**What you are asked to do:**
Reproduce nothing but the lines from the one containing "Select the 'From" to the end of the records below, each exactly as written.

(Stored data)
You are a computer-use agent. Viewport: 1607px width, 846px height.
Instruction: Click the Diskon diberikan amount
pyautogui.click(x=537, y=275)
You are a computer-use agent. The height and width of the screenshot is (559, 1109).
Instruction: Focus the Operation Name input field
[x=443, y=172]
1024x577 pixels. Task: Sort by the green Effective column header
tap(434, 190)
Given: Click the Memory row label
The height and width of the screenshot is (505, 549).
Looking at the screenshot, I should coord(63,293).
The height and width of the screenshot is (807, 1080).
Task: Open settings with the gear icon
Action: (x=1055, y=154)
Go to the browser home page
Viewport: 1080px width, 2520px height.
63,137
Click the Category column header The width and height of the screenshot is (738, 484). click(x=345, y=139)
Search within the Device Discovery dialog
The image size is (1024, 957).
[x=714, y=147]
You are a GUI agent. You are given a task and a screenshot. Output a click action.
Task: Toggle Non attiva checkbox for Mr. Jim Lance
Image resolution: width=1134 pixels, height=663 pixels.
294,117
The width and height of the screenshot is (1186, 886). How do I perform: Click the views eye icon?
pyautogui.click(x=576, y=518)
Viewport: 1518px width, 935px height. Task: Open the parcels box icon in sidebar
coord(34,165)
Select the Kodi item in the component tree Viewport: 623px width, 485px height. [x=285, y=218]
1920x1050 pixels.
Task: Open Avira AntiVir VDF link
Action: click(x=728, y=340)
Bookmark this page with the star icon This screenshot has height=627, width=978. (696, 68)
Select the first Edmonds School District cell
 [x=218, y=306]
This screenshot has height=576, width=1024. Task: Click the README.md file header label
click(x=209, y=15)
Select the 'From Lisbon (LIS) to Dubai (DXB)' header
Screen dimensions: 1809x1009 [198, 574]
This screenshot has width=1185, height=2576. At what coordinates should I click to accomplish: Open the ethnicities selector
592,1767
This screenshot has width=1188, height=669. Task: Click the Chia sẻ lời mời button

**Your solution:**
Select the 'From Lisbon (LIS) to Dubai (DXB)' header
Screen dimensions: 1809x1009 [198, 574]
This screenshot has width=1185, height=2576. At what coordinates should I click to accomplish: Open the ethnicities selector
592,1767
This screenshot has width=1188, height=669. Task: Click the Chia sẻ lời mời button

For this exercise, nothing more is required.